Rosa muncul dari kamarnya. Mengisap cerutu. Memandang foto di atas kain hitam, lalu mengambilnya. Menghempaskan asap cerutu ke wajah berpici itu.
“Perempuan orang hukuman, Tapi jangan samakan kesedihan dengan air mata, nangis itu kerjaan kerdil, kamu cuma melacur dengan perasaan, laki-laki lima puluh tahun masuk ke rumah ini, dua belas tahun jadi sandaran hidup kalian, dua belas tahun aku keluar masuk jalanan, karena rumah ini tidak lagi melindungi. Sekarang aku sanggup mengurus rumah tangga ini. Jangan ucapkan kata ayah lagi di depanku!”
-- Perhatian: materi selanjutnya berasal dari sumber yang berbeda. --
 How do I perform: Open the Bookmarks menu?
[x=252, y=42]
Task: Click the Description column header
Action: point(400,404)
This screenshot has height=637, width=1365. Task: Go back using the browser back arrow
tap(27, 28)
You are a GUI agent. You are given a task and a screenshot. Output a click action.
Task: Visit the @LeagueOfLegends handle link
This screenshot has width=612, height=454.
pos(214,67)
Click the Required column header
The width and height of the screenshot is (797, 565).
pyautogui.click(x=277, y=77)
Demikian salah satu adegan dalam Pentas Kelompok Kerja Teater Tesa bertajuk Pertja di Sanggar Teater Tesa FIB UNS, Senin (28/03).
Pertja adalah sepenggal lakon yang terdiri atas lima bagian, yaitu: Mendung; Saat Baik Memetik Tomat; Penyakit Itu Sehat; Meniti Karet Gelang; Gita; dan Kunang-kunang di Jalan Layang. Naskah benjon yang satu ini dilakoni oleh lima tokoh, diantaranya Rosa, perempuan 28 tahun; Pupu, perempuan 20 tahun; Selasih, perempuan 16 tahun, Brojo, lelaki 50 tahun; dan Rian, lelaki 24 tahun.
Pertja bercerita tentang tiga wanita bernama Rosa, Pupu, dan Selasih. Cerita hidup mereka ialah ciri khas masyarakat urban, yang penuh perselisihan di antara perbudakan tata cara dan keinginan berkehendak bebas. Rangkaian masalah terus menghantui mereka: kemiskinan, mimpi akan kekayaan, kebangkrutan, patah semangat, ketidakadilan. Walaupun masing-masing figur berlainan pendapat, mereka pada akhirnya berusaha mencari jalan penyelamatan—demi keutuhan keluarga.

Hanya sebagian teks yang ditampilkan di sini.